Over his reign as Cub draft boss, Wilkin's draft moneys have been in the upper half but not in the upper quarter.  But it's not like he's been consistently forced cheap, although I think that was true in at least one draft (Jackson). 

I don't think the high-floor-instead-of-high-ceiling thing was primarily necessitated by budget.  I think the lack of high-ceiling guys is simply a function of scouting.  Chris Carpenter seemed very high-ceiling.  Brett Jackson seemed like super high ceiling (power, speed, OBP, defense; if he could hit the ball solid more consistently often, he'd be a superstar.  Totally high ceiling.)  Cashner had a very high ceiling.  Perceived with the potential to pitch with control, to throw 100 mph, to have a heavy fastball and a devastating slider, hardly a conservative-low-ceiling pick.  If Vitters was the great contact guy with 35-HR's and normal walks, he'd be a super prospect.  If Shaffer recovered mid-90's velocity, with his control and curveball, his ceiling was plenty high.  With Colvin's power, if he could hit the ball and recognize balls versus strikes, his ceiling too was plenty, plenty high.  Hendry and Wilkin seemed to think that Lemahieu was a gifted hitter who'd hit for power.  As a pure contact .300-hitter without HR's, if you suddently added on 25 HR-hits, he'd be a superstud.  Flaherty and Donaldson had ceilings to hit with serious power and for high average. 

It's not that the budget forced them to draft guys knowing they couldn't become very good, it's just that guys they drafted didn't become all that good in many cases.  More scouting than budget. 

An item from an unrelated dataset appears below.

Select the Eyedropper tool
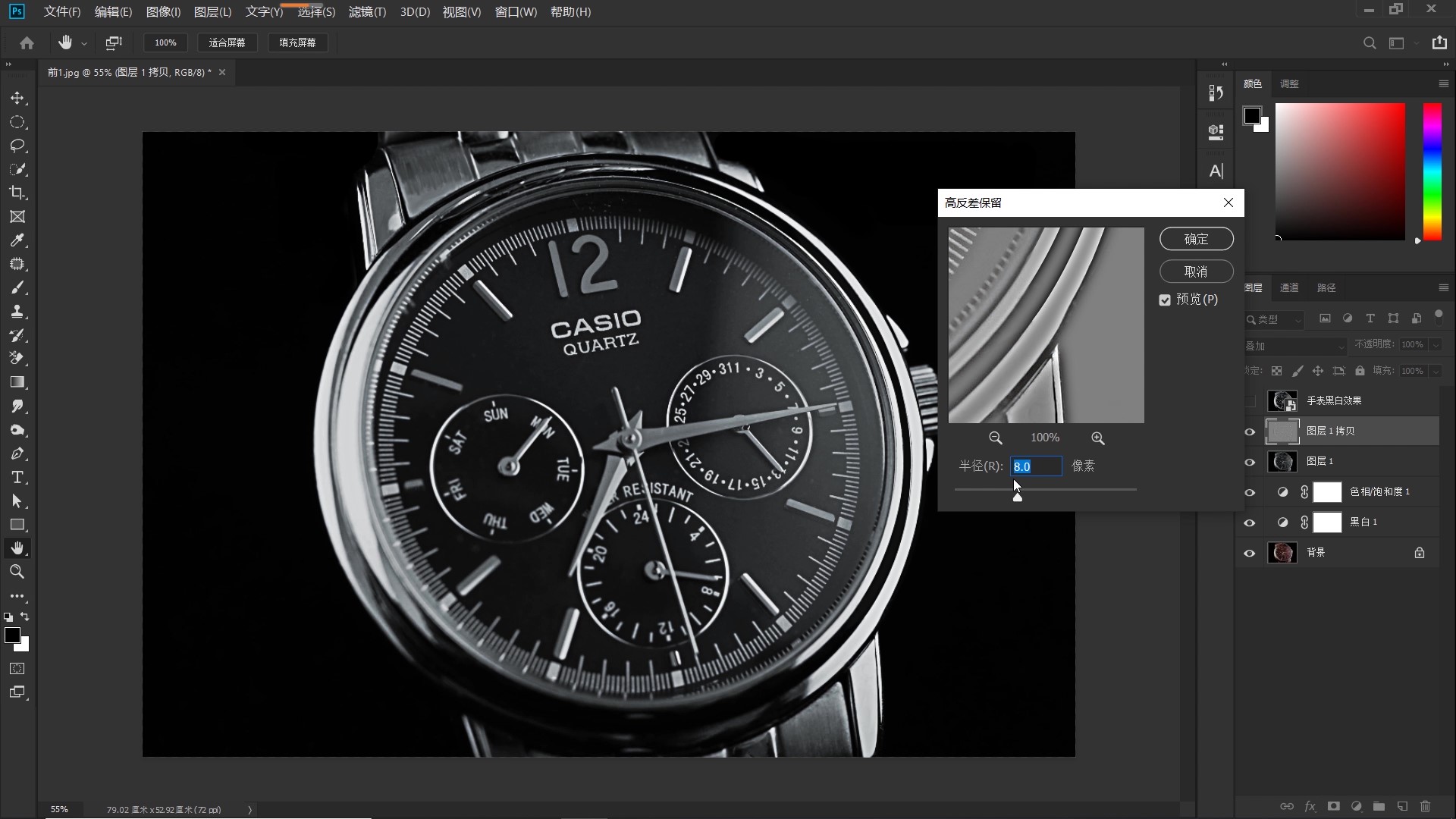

In 2007, Tampa drafted Matt Moore and signed him for $115K.  It's not that Wilkin couldn't afford him; he spent much more than that on Ryan Acosta, Jeff Russell, Josh Donaldson, Tony Thomas, Darwin Barney, and brandon Guyer; and while he may not have spent quite as much on Casey Lambert, Ty Wright, or Marquez Smith as Moore signed for, it's not that he passed on Moore for dollars, he did so based on his scouting preferences.  (Because he had hundreds of thousands left to spend on Ryan Acosta and Russell many rounds later in that draft, so it's not like his budget was exhausted.) 

So there were lots of choices in drafts in which scouting or preference, not dollars, went for guys who ended up being low-ceiling.